Early and accurate identification of potential adverse drug reactions (ADRs) for combined medication is vital for public health. Existing methods either rely on expensive wet-lab experiments or detecting existing associations from related records. Thus, they inevitably suffer under-reporting, delays in reporting, and inability to detect ADRs for new and rare drugs. The current application of machine learning methods is severely impeded by the lack of proper drug representation and credible negative samples.
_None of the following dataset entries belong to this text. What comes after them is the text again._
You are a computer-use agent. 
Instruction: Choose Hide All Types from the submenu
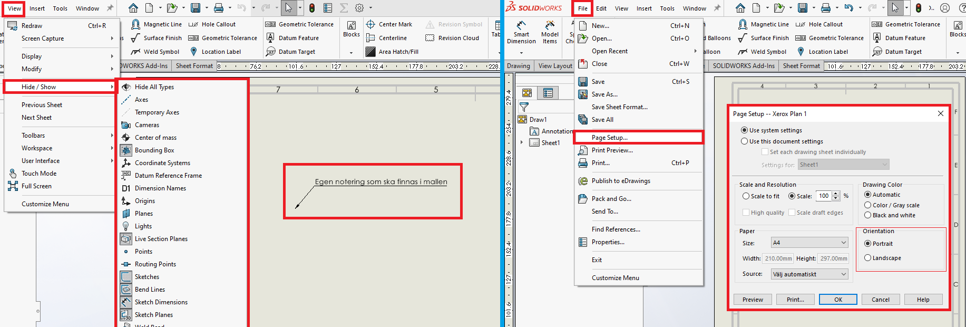tap(154, 87)
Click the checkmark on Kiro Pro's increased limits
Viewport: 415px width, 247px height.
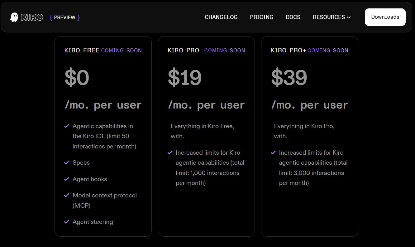click(x=170, y=153)
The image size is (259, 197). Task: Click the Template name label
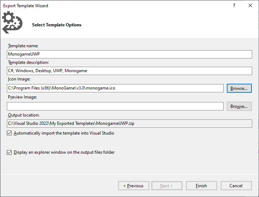click(23, 46)
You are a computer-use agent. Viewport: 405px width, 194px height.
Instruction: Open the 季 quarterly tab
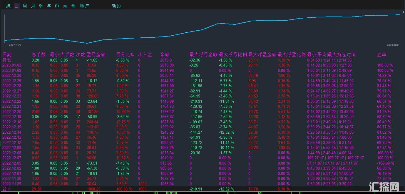[x=41, y=6]
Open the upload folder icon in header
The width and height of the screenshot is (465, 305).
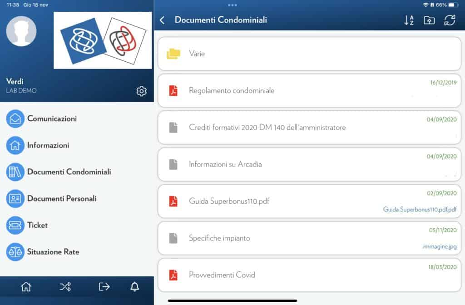click(x=429, y=20)
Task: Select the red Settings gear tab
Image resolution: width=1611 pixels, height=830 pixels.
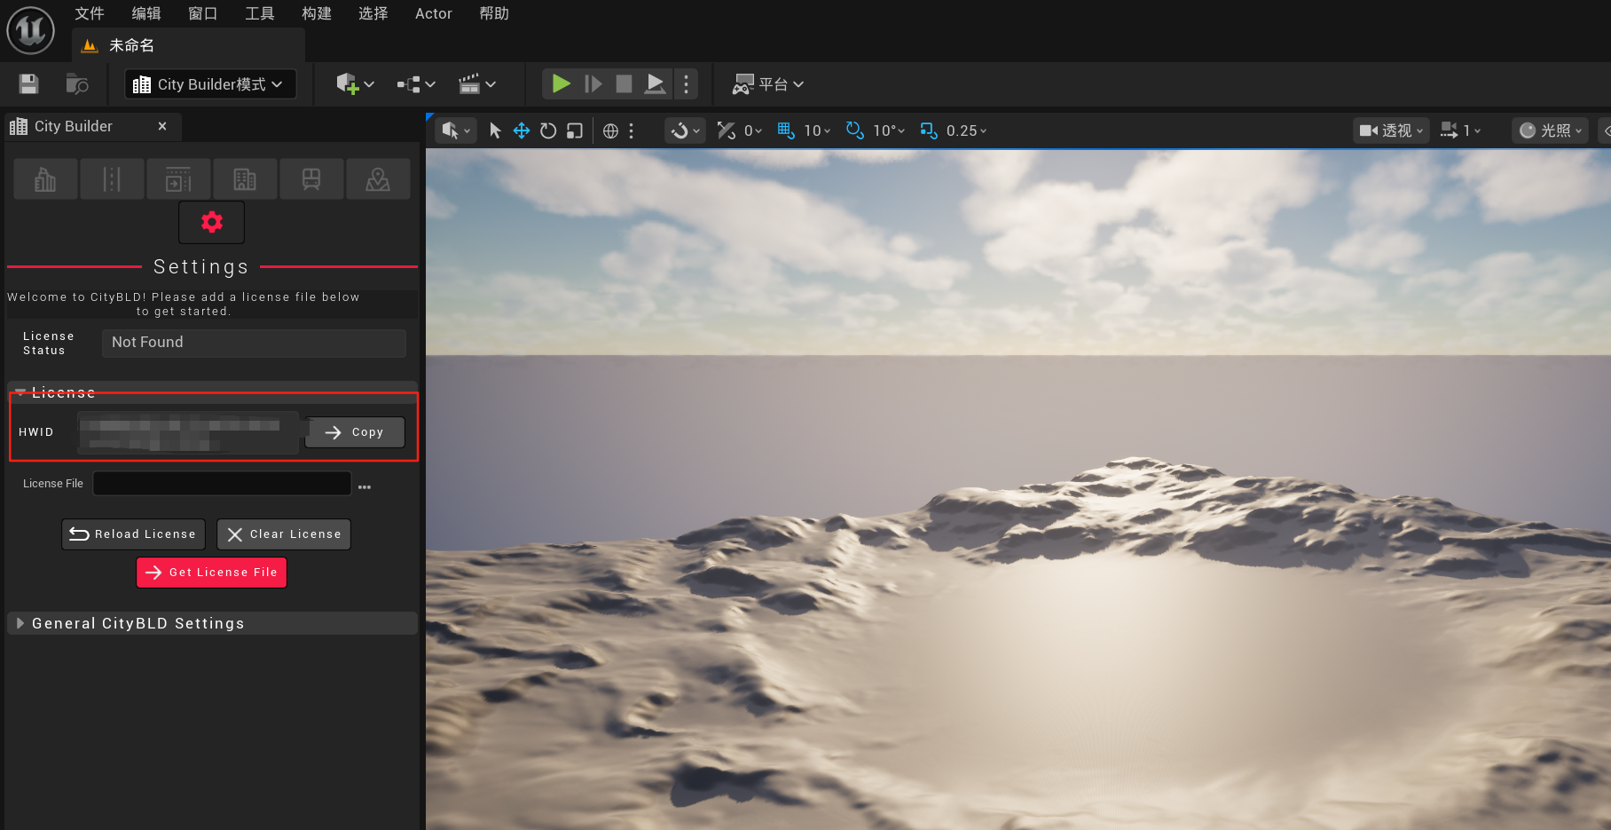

Therefore, a method to represent drugs properly and to select credible negative samples becomes vital in applying machine learning methods to this problem.
In this work, we propose a machine learning method to predict ADRs of combined medication from pharmacologic databases by building up highly-credible negative samples (HCNS-ADR). Specifically, we fuse heterogeneous information from different databases and represent each drug as a multi-dimensional vector according to its chemical substructures, target proteins, substituents, and related pathways first. Then, a drug-pair vector is obtained by appending the vector of one drug to the other. Next, we construct a drug-disease-gene network and devise a scoring method to measure the interaction probability of every drug pair via network analysis. Drug pairs with lower interaction probability are preferentially selected as negative samples. Following that, the validated positive samples and the selected credible negative samples are projected into a lower-dimensional space using the principal component analysis. Finally, a classifier is built for each ADR using its positive and negative samples with reduced dimensions. The performance of the proposed method is evaluated on simulative prediction for 1276 ADRs and 1048 drugs, comparing using four machine learning algorithms and with two baseline approaches. Extensive experiments show that the proposed way to represent drugs characterizes drugs accurately. With highly-credible negative samples selected by HCNS-ADR, the four machine learning algorithms achieve significant performance improvements. HCNS-ADR is also shown to be able to predict both known and novel drug-drug-ADR associations, outperforming two other baseline approaches significantly.
The results demonstrate that integration of different drug properties to represent drugs are valuable for ADR prediction of combined medication and the selection of highly-credible negative samples can significantly improve the prediction performance.
早期准确识别联合用药的潜在药物不良反应(ADR)对公共健康至关重要。现有的方法要么依赖昂贵的湿实验室实验,要么从相关记录中检测现有关联。因此,它们不可避免地存在报告不足、报告延迟以及无法检测新的和罕见药物的 ADR 的问题。由于缺乏适当的药物表示和可靠的负样本,当前机器学习方法的应用受到严重阻碍。因此,在将机器学习方法应用于该问题时,一种适当表示药物和选择可靠负样本的方法变得至关重要。
在这项工作中,我们提出了一种通过构建高度可信的负样本(HCNS-ADR)从药理学数据库中预测联合用药 ADR 的机器学习方法。具体来说,我们首先融合来自不同数据库的异质信息,并根据药物的化学结构、靶蛋白、取代基和相关途径将每种药物表示为多维向量。然后,通过将一种药物的向量附加到另一种药物的向量上来获得药物对向量。接下来,我们构建了一个药物-疾病-基因网络,并设计了一种评分方法通过网络分析来测量每对药物的相互作用概率。相互作用概率较低的药物对被优先选为负样本。之后,使用主成分分析将验证的阳性样本和选择的可信负样本投影到低维空间中。最后,使用降维后的阳性和阴性样本为每个 ADR 构建一个分类器。使用四种机器学习算法和两种基线方法对 1276 种 ADR 和 1048 种药物进行模拟预测,评估了所提出方法的性能。
实验结果表明,通过整合不同的药物特性来表示药物,对联合用药的 ADR 预测具有重要价值,而选择高度可信的负样本可以显著提高预测性能。